A specific joined press conference took place, with both Altmaier and Le Maire, in June 2020 (source: programme), including the announcement, by the 22 Founding Members, of the Gaia-X Association AISBL. That announcement achieved broad press coverage: Reuters, AFP, Politico, El Pais, Les Echos, Business Insider, TagesSpiegel, and Europe1.

In September 2020, Ursula von der Leyen, the President of the European Commission, mentioned Gaia-X in her first State of the Union Address in front of the European Parliament, as a key building block of the European Digital Strategy.

Will Hutton, writing in The Guardian in October 2020, indicated GaiaX is part of a wider strategy to tackle the abuse of personal privacy and monopoly status by USbased tech giants.

== Controversies ==
Early in the Gaia-X project, open source software advocates warned against corporate capture of Gaia-X by large companies.
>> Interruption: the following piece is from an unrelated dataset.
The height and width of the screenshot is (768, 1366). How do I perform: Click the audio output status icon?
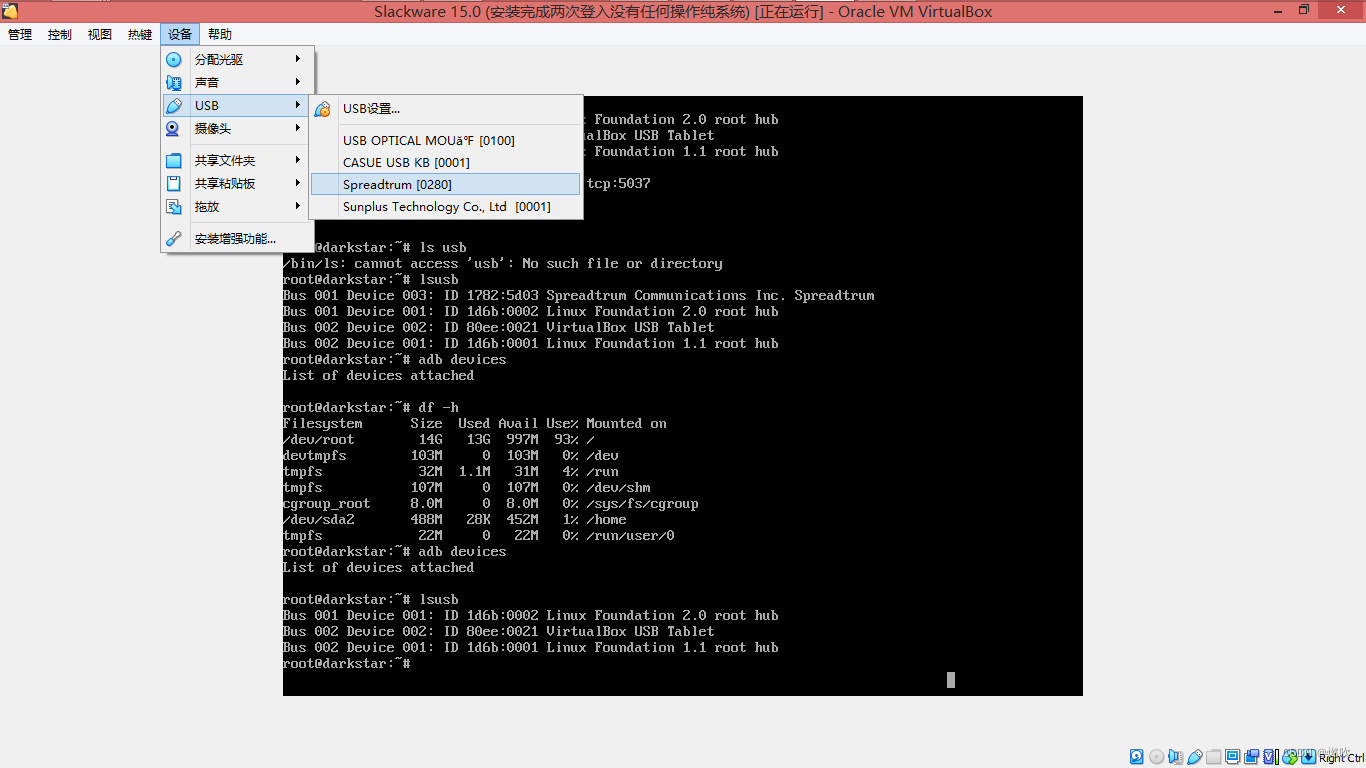(x=1175, y=756)
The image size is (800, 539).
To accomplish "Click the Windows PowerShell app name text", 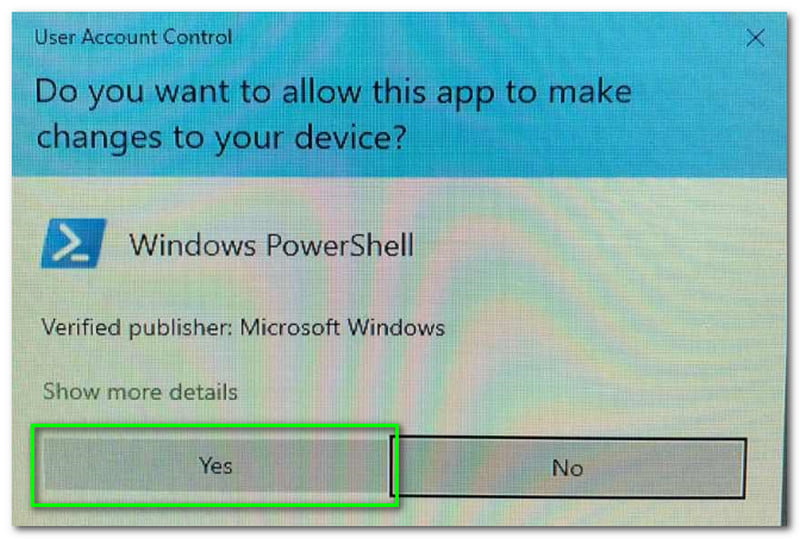I will pos(271,245).
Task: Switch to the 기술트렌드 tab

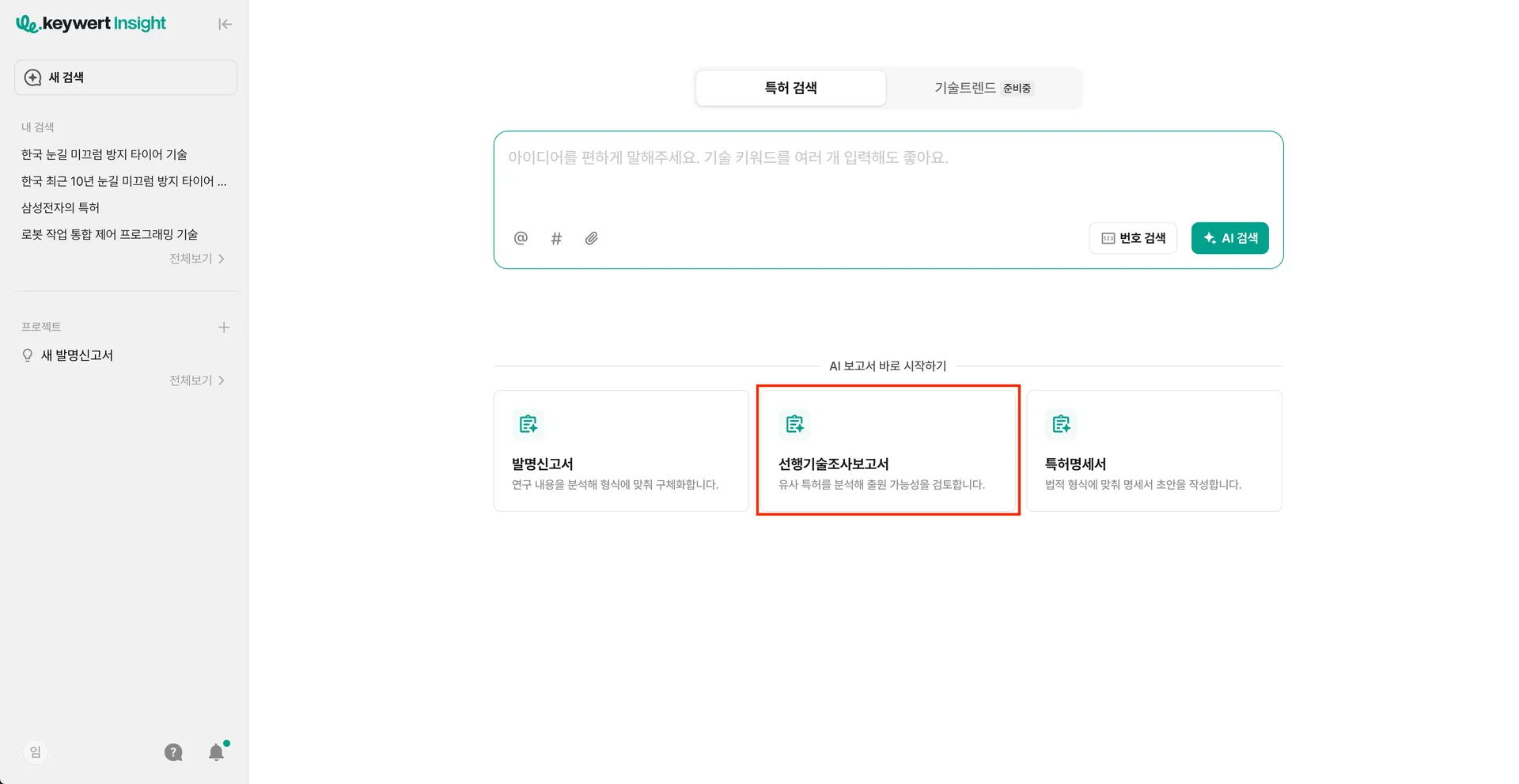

They referred to Gaia-X as a possible Trojan horse of big tech in Europe, and made comparisons to the French State-sponsored cloud project Andromeda that had been launched 10 years earlier and which resulted in public funds benefiting large non-European industry players.

In November 2021, the French cloud provider Scaleway, one of the founding members of Gaia-X, announced it was leaving the association. Other participants expressed doubts about the initiative's net benefits.

Gaia-X has registered delays in its implementation due to infighting between its corporate members. Participants from companies and government have expressed disappointment with the project.